Mindstrong’s leaders aren’t worried about that kind of noise in their data. Some of those factors are important to note, both for patients and the health care professionals working with them.
“You’re hungover, you didn’t sleep well, you didn’t take your medication, you have a medication side effects, you’re having stress and challenges at work and at home. Those are things that we want to measure,” Dagum said.
But even Insel admitted that there are plenty of issues that could affect typing speed—and which Mindstrong hasn’t figured out how to sort out yet. Sticky fingers after lunch, full hands at an airport, wearing gloves during winter, or a broken hand might also plausible affect a person’s typing speed—and, therefore, the app’s performance.
“One thing we’ve thought about is how we factor in those unusual environmental issues,” Insel said. “We’re working on that. But I can’t say that we’ve solved all of those possible issues.”
A looming launch in the Golden State
Insel and others linked with the company are fond of comparing their app to a smoke detector—something that’s intended to enhance humans’ senses to detect danger.
But part of the value of a smoke detector is that if it’s functioning properly, we know it isn’t going off at random. It only goes off in certain conditions and carries a specific message: Your house is on fire or about to be. Do something.
At least for now, that’s where Mindstrong differs from a smoke detector. There’s no way to tell, yet, how specific it is or how sensitive its algorithm is.
Insel said that information is coming. He said the company has the data about the app’s accuracy—but he declined to provide those figures, citing papers pending publication. “[They] square very well with clinically used biomarkers,” he said.
California authorities suggest they have been shown some of that data.

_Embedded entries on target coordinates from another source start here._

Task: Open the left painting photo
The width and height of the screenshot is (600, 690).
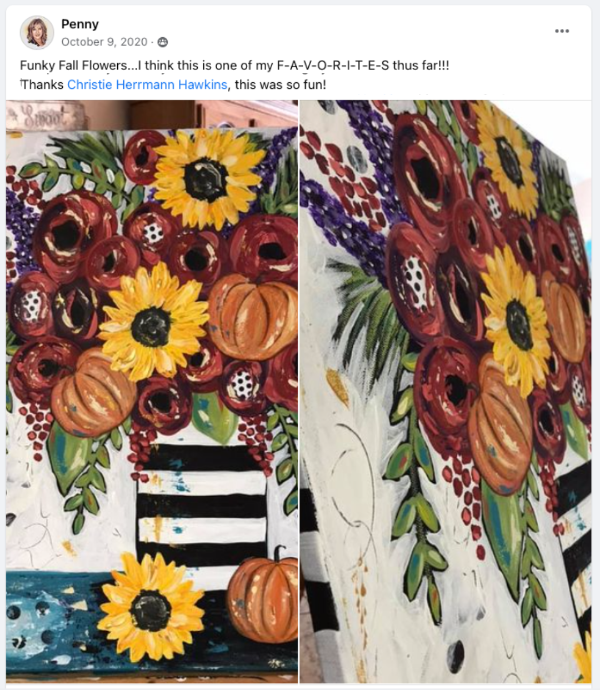Action: point(152,391)

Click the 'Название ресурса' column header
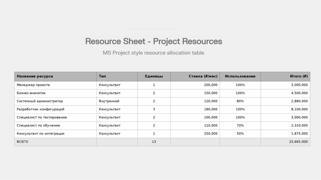click(35, 76)
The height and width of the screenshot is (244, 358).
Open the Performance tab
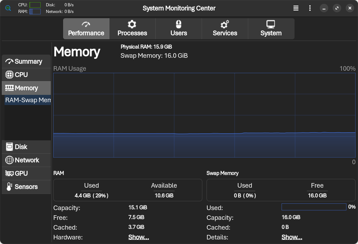coord(86,29)
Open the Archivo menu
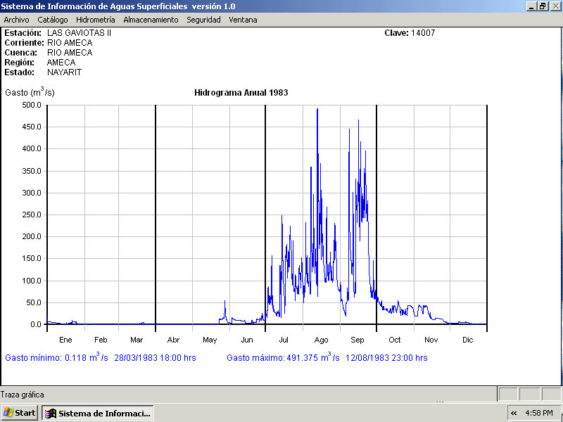563x422 pixels. (x=16, y=20)
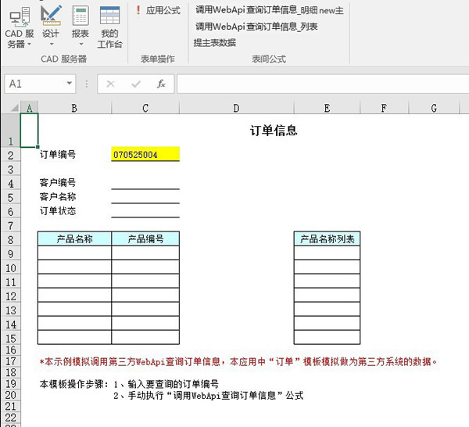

But they’re nevertheless cautious about how the app will work in their new, different setting.
One official said there will be “clear writing” included with the state’s version of the app about what it can do, what it cannot do, and what goals the counties hope it will help them achieve.

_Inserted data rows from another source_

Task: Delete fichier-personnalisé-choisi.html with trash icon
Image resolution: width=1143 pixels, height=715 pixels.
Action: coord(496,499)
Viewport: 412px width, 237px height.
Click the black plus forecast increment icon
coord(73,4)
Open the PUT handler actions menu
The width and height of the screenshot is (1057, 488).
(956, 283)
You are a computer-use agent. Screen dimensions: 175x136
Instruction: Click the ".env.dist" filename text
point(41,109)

Those goals are pretty lofty. At least some counties eventually plan to use it not only to supplement the existing system, but potentially to bring more people into its fold.
“We might be able to go to colleges, emergency departments, other places,” said Debbie Innes-Gomberg, a deputy director at the Los Angeles County Department of Mental Health. “There’s a process of identifying that they’re symptomatic, but [our target population is] people that are in our system and people who maybe need to be.”
And even before the app launched in the original five counties that had signed on, the pilot has expanded. Another 11 counties have recently decided to join.
Still, Innes-Gomberg said, it’s going to be rolled out with caution. “We’re not going to oversell this.”